Clube zero, Jessica Hausner, 2024

Ocorre em algum momento enquanto se assiste Clube zero o paradoxo metalinguístico inevitável. Enquanto os personagens se esforçam para uma concentração absoluta no processo de comer, sei lá, uma batata, alguns espectadores podem se sentir compelidos a fazer o mesmo com o consumo do filme. Tentar encontrar ali, para além desse roteiro, dessa história, dessa ideia interessante, o que de cinema mesmo tem ao redor dessa história? O que de forma. De plano. De construção. Existe ali.

Infelizmente não tem quase nada. 

Surpreendente perceber que Jessica Hausner não é uma estreante. Que esse não é seu primeiro longa. Sua primeira tentativa. Dado o vazio de ideias que a gente vê.

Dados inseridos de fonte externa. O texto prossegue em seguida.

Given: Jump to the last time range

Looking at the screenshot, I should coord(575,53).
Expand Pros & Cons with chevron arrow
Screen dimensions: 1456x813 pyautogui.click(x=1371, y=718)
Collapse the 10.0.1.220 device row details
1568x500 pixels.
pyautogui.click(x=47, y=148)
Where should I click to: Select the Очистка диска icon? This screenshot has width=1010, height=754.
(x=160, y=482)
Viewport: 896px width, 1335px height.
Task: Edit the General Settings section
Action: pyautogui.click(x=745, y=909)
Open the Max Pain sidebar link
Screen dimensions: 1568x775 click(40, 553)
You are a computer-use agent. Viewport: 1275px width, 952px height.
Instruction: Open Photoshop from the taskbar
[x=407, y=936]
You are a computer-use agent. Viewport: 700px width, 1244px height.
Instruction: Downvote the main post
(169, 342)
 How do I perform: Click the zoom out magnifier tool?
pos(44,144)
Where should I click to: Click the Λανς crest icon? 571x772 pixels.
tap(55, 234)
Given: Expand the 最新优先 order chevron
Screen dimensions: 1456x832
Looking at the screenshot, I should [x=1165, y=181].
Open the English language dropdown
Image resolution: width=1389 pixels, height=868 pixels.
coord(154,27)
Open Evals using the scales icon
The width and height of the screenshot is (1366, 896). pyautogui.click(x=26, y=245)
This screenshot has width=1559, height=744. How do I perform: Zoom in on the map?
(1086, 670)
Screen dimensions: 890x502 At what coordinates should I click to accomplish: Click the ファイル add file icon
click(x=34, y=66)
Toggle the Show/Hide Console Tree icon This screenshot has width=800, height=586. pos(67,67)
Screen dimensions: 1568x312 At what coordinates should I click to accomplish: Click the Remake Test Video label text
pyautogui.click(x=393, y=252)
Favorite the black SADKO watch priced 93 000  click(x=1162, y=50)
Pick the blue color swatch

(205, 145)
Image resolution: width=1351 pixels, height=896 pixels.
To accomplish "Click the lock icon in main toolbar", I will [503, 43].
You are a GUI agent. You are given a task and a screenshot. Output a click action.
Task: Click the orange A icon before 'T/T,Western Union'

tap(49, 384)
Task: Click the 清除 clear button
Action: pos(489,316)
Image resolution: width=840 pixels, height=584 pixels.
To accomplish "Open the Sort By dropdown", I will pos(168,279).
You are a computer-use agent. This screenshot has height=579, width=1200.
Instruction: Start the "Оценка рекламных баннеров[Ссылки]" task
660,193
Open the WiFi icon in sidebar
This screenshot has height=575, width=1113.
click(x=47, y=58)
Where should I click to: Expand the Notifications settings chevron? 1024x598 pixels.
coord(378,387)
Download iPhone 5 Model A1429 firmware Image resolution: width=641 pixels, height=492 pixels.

Mas faz sentido. Pensando que ele estava na disputada e exclusiva lista da competição do festival de Cannes de 2023. E que ele conta com essa presença quase de luxo. Com essa quase captura de animal raro que é hoje em dia o protagonismo de Mia Wasikowska. 

No papel, é mais um filme sobre fanatismo ou sobre como a crença mexe com as pessoas. 

Inclusive a diretora já fez um filme sobre uma romaria a Nossa Senhora de Lourdes em 2009 e sobre uma obsessão amorosa em 2014. Entre outros. Tema que aqui encontra, mais que a ideia de retrato social, a adolescência como um combustível capaz de potencializar toda a ideia errada que pode entrar na cabeça dos personagens.

Na prática, entretanto – e cinema é prática, não ideia; encenação, não roteiro – tudo parece ser só um carrossel de discussões vazias. Sobre comida, no caso. Com pedaços perdidos aqui e ali de coisas mais interessantes que a gente nunca acessa. Perguntas sem resposta. Mas que não dão a sensação de algo intrigante e sim de algo incompleto. 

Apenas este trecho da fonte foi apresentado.